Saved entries
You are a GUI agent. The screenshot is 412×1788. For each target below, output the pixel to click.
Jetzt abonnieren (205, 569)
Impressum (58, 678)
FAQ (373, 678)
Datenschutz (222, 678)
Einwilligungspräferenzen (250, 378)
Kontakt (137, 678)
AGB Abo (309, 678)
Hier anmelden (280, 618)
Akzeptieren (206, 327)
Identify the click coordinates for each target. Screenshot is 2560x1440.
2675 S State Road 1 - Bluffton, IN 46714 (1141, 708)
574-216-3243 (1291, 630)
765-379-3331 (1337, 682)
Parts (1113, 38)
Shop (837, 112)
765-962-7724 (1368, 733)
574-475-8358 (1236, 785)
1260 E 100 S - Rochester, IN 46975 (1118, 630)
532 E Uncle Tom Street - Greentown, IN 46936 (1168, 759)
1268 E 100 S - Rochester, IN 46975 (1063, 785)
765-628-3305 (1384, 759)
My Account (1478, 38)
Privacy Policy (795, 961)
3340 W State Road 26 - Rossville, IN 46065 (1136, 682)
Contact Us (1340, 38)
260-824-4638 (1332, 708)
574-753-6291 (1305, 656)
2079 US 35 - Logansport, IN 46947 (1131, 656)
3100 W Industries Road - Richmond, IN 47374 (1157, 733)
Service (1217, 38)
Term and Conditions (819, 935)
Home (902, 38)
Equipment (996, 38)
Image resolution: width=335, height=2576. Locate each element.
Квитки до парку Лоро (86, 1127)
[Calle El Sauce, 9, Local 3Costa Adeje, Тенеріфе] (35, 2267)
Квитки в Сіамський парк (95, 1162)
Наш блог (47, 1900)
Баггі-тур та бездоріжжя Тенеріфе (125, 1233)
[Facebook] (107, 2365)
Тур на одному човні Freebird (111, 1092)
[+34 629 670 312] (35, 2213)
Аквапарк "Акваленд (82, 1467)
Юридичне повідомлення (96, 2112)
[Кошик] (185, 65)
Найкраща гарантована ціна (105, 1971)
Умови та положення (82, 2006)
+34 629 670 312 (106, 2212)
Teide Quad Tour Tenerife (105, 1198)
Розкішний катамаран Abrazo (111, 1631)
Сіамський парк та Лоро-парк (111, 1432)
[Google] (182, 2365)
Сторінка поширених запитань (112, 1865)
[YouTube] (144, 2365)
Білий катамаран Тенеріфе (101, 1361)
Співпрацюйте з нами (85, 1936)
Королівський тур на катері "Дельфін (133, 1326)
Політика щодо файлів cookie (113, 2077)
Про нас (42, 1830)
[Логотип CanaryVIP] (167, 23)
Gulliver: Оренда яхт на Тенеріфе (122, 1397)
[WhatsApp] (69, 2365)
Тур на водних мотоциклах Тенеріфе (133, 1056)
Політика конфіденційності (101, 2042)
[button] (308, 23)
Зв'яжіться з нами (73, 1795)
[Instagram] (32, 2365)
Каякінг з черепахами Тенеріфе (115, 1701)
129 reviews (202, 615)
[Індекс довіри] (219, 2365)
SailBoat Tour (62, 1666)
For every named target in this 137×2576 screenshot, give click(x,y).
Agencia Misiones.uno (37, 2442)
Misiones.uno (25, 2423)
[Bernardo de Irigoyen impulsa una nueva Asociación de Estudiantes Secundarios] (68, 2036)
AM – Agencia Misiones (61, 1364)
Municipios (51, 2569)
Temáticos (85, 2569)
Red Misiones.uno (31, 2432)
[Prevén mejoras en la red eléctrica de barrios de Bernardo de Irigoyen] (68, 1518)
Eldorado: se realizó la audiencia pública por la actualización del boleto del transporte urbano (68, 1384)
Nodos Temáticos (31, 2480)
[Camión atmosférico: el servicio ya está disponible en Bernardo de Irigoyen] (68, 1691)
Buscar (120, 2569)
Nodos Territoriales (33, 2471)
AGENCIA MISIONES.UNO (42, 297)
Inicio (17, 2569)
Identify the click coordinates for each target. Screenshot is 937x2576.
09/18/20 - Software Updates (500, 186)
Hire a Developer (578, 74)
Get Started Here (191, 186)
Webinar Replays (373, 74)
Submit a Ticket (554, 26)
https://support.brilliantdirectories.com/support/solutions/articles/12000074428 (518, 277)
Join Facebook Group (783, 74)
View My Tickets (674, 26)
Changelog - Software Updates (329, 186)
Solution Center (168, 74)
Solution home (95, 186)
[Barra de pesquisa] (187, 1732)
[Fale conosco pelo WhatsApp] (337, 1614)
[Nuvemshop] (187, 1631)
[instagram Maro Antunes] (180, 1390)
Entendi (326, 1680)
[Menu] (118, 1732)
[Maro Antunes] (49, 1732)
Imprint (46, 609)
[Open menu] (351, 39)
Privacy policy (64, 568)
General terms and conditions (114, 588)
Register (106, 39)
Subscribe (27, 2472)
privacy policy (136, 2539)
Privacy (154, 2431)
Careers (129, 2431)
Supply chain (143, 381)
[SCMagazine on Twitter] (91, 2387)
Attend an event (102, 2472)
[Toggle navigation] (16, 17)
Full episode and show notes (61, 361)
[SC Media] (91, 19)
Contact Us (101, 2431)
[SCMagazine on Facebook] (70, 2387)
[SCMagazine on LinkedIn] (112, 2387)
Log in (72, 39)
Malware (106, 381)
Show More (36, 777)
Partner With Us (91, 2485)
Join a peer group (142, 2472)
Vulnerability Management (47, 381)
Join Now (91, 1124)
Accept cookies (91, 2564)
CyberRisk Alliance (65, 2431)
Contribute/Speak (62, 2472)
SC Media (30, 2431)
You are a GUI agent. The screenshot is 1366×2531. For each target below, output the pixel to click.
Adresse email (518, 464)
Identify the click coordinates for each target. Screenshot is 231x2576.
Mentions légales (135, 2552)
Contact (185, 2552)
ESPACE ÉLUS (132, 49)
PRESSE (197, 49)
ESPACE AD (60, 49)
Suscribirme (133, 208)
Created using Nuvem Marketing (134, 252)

What to do
Work through the records above. Copy every line with the string "Irigoyen".

Response to this exercise
[Bernardo de Irigoyen impulsa una nueva Asociación de Estudiantes Secundarios] (68, 2036)
[Prevén mejoras en la red eléctrica de barrios de Bernardo de Irigoyen] (68, 1518)
[Camión atmosférico: el servicio ya está disponible en Bernardo de Irigoyen] (68, 1691)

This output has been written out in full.